— Information supplied —

◇ ◇ ◇ ◇

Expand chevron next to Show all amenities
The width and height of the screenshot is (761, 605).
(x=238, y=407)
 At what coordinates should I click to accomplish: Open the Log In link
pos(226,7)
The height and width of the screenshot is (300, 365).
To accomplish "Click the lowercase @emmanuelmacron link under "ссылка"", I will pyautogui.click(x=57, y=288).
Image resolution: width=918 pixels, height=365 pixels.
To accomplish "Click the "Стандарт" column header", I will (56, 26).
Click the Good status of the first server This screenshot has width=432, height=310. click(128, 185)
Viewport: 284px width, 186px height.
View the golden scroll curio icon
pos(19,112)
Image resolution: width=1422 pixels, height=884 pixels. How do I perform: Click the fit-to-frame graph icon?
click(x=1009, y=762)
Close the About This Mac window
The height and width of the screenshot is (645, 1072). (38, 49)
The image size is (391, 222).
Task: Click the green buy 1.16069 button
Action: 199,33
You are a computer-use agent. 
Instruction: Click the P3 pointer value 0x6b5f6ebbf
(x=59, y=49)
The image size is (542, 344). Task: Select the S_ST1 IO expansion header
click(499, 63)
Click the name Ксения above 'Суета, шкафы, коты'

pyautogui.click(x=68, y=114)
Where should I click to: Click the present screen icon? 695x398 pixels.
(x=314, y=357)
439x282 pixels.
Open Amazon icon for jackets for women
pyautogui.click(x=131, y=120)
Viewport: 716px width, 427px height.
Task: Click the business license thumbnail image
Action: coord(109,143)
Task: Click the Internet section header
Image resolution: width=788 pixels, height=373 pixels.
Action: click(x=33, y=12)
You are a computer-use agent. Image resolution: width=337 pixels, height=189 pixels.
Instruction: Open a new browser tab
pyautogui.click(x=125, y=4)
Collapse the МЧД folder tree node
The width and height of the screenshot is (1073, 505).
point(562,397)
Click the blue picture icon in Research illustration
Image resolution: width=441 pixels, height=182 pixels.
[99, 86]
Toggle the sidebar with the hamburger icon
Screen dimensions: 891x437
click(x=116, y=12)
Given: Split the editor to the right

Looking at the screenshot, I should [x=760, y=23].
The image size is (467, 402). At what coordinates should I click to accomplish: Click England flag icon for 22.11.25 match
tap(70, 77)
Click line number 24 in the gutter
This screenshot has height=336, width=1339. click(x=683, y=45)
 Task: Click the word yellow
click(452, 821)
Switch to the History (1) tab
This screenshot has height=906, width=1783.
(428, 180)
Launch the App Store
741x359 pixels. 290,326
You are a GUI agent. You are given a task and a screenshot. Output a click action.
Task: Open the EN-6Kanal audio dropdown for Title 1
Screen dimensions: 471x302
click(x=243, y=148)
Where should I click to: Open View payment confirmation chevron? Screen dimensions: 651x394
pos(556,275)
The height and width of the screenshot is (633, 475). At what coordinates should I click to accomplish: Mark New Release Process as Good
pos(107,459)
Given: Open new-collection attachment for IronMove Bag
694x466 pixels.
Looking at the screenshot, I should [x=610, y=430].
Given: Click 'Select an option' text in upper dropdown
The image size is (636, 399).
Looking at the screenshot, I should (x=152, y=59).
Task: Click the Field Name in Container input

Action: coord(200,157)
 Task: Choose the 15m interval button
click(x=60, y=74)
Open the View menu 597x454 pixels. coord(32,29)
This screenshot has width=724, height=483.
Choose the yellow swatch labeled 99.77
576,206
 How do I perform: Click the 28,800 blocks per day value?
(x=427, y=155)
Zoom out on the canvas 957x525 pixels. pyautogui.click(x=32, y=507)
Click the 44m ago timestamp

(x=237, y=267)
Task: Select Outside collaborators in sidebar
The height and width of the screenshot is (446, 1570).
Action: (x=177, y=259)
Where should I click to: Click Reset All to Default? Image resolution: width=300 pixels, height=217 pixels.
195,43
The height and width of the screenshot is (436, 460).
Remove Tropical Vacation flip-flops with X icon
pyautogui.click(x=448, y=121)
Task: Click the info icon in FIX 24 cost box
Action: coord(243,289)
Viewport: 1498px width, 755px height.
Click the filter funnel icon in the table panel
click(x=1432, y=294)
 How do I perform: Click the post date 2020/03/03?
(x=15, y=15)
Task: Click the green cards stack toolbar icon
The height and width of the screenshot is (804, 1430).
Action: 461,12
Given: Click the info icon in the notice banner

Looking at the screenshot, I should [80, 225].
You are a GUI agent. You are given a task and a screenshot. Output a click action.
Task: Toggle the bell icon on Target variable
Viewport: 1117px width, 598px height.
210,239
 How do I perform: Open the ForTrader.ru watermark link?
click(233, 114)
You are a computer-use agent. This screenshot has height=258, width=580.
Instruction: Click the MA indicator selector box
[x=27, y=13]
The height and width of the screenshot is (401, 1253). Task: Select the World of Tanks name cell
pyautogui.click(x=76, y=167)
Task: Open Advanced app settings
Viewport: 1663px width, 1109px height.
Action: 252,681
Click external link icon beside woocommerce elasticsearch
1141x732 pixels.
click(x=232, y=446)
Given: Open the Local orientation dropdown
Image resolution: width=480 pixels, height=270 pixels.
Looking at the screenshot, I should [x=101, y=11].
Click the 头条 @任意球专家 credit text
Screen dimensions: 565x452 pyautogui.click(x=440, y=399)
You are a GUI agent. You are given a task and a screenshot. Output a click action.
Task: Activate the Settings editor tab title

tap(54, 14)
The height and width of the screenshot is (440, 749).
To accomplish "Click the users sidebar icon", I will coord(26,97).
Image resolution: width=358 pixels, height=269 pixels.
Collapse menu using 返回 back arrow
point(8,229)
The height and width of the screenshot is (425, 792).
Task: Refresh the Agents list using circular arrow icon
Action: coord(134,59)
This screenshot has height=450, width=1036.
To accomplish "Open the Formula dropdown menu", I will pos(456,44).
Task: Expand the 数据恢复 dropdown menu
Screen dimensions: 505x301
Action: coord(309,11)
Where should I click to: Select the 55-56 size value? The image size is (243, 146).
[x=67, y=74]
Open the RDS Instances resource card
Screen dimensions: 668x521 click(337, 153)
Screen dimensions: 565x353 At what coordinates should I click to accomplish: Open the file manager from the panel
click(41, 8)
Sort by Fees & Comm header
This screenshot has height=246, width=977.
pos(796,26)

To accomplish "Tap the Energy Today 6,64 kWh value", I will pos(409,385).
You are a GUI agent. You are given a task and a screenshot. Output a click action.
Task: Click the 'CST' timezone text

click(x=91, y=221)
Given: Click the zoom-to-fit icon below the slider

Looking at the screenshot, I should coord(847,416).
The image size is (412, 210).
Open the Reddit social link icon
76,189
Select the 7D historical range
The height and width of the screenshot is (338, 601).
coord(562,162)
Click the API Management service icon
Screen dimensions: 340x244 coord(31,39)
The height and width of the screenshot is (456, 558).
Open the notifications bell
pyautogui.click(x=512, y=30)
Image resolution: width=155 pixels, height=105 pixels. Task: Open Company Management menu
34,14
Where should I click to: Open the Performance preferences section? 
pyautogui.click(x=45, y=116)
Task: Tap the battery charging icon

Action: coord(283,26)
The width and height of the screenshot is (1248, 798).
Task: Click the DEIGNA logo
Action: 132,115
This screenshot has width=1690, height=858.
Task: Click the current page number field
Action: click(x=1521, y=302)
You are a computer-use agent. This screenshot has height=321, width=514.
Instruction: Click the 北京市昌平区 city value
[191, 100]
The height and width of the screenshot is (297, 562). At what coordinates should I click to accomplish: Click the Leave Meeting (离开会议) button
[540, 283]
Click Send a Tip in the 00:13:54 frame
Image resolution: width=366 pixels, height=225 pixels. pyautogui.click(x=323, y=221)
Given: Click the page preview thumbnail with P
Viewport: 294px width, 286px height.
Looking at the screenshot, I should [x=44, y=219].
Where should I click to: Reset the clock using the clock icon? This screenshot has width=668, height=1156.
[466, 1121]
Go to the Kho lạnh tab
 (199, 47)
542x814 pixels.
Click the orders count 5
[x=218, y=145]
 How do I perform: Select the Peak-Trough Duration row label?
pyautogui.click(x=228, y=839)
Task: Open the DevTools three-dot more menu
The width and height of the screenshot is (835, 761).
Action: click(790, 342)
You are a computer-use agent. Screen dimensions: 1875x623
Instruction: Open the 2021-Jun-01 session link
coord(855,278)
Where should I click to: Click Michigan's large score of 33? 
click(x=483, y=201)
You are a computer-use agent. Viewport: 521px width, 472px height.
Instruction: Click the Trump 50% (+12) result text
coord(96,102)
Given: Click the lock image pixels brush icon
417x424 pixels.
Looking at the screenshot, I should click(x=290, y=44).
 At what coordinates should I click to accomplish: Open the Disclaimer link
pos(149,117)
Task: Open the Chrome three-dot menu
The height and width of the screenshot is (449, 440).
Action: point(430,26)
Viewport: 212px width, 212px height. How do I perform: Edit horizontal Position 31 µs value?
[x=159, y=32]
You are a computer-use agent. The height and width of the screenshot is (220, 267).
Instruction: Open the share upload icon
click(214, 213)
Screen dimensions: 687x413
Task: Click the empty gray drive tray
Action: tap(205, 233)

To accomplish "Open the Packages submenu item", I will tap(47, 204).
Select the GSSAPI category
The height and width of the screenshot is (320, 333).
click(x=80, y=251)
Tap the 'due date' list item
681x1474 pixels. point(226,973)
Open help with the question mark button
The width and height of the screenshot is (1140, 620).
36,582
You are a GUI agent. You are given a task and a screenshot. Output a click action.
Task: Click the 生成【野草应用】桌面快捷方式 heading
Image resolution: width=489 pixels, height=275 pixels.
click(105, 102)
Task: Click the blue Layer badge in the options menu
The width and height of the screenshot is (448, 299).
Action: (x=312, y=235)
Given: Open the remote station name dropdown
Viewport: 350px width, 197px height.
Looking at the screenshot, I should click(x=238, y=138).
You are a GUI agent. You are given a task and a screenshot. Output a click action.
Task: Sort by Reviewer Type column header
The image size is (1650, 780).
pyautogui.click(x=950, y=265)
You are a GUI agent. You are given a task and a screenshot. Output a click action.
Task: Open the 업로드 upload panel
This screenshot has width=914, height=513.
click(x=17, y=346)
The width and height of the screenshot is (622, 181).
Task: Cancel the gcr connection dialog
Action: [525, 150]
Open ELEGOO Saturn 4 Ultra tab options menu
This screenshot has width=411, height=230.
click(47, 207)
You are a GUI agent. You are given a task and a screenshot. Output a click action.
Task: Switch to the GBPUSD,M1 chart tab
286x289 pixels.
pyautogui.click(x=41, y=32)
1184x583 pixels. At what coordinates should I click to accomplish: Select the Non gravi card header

◇ ◇ ◇ ◇

— Task —
Which of the lines above hold the string "Toggle"? Copy each one.

— The answer —
Toggle the sidebar with the hamburger icon
Task: Toggle the bell icon on Target variable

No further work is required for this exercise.